What is a Christ? A Christ is an anointed one, the Jews would have used the term Messiah one who has oil poured on his head to mark him as a king. A Christ is a KING. A king is royal. A king has station, power and deserves the respect of all people. For a Corinthian Jew the word Christ would conjure up the return of Israel's glory and power; the days of David and Solomon and most of all freedom from Rome. For the Non-Jew it would mean Rome, Caesar, the Senate, the legions and the power of life over death. And Paul says that unlike these other christs his Christ is crucified, executed. We begin to understand the foolishness.
For the Jews a crucified Christ would be a terrible stumbling block. The Law of Moses is clear. Anyone hanged on a tree is cursed by God. How could the Christ be hanged on a tree? How could God curse God's own Christ? A stumbling block to say the least.
For the non-Jew only criminals are crucified, and only the worst kind of criminals at that. An executed Jewish criminal as Christ? An executed Christ to take the place of Caesar? Not in this life or in your life to come. And yet Paul could say, "We proclaim Christ crucified, a stumbling block to Jews and foolishness to Gentiles...but to those who are called both Jews and Greeks, Christ the power of God and the wisdom of God..."
How can it be that Christ crucified is God's true power and true wisdom? It doesn't make sense. It all seems so foolish.
My friends a Christ crucified isn't supposed to make sense. A crucified Christ sounds foolish because it is foolish. This world in which you and I live is chaotic and dangerous. In the midst of the mess human beings have devised ways of making sense of the world. Things that make sense hold back the danger. We've built cities and societies, economies, and social strata. We've learned to wield power and wage war. And in the midst of all of these man made systems that make sense we lose sight of any God that might be beyond them. Man made things that make sense become self-referential and self-aggrandizing. If God had chosen to use the wisdom of this world that "makes sense" how soon would these man made systems have succumbed to the human will to power? Think of how many of us have been deeply wounded by institutional churches that have corralled the crucified Christ for the sake of their own power. Suddenly the things that seemed to make so much sense seem so foolish.

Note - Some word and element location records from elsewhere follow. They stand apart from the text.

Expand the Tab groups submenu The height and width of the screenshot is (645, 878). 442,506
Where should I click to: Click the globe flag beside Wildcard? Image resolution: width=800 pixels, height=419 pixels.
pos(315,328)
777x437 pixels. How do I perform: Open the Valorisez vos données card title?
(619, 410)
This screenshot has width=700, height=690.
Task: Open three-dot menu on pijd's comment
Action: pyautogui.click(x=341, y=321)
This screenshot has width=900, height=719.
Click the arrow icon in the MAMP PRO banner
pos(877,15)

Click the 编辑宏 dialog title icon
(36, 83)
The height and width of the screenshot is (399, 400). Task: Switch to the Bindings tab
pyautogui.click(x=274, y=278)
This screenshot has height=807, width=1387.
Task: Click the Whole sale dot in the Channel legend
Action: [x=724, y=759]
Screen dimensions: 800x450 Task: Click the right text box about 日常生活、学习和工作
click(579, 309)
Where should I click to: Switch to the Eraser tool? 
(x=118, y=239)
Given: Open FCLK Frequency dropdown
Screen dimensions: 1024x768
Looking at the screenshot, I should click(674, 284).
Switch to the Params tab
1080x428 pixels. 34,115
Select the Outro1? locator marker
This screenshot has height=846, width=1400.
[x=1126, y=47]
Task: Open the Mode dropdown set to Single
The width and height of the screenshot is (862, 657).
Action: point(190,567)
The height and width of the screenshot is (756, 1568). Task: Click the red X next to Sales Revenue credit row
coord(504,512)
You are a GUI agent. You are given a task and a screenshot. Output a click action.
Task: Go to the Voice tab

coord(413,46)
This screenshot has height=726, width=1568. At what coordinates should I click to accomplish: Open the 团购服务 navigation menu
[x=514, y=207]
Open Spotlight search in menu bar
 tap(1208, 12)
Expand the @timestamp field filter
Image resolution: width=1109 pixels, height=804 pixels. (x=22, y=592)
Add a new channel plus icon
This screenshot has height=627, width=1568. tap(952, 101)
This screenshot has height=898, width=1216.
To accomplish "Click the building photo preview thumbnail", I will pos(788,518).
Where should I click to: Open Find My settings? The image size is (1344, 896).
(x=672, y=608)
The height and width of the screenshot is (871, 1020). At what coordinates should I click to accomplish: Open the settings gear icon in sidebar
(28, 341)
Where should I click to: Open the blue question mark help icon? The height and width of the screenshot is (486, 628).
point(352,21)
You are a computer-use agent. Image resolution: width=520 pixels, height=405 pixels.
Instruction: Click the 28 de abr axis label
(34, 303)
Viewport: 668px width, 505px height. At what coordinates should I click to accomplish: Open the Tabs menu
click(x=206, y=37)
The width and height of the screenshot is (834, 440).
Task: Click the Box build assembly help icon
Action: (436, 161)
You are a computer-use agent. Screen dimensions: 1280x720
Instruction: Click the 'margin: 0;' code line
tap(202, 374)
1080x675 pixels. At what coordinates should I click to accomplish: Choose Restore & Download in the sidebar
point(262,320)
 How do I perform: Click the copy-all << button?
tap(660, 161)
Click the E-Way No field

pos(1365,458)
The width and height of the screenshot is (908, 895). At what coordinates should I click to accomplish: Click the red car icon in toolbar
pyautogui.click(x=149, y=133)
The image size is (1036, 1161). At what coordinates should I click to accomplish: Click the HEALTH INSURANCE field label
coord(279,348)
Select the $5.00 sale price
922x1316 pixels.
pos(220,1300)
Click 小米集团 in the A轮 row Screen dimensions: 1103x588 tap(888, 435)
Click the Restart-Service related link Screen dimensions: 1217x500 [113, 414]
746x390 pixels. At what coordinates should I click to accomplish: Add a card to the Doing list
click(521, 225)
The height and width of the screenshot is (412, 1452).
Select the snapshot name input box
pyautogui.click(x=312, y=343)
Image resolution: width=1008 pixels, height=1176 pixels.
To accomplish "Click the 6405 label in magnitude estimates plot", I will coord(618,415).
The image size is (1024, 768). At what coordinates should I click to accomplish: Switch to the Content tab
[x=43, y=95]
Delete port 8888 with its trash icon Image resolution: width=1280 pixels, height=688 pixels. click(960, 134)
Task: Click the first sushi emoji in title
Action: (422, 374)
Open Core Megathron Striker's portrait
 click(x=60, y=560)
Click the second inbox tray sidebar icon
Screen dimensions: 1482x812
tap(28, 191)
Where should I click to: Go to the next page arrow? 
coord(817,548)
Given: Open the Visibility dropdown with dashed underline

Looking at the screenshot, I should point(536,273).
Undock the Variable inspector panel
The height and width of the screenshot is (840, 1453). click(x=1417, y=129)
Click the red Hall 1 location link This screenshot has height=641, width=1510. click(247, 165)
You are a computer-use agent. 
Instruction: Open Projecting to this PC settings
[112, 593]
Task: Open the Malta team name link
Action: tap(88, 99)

A crucified Christ means that you and I have nothing to boast about. All of our status, all of our wealth, all of our education, all of our power are fictions of our world's making. The Christ of God laid all of it aside so that we would understand that our salvation has nothing to do with the things we do or the things that make sense. Our salvation comes in the form of a crucified Christ because God's foolishness is wiser than human wisdom, and God's weakness is stronger than human strength. Thanks God for the foolishness of a crucified Christ. Thank God for the foolishness of Lent.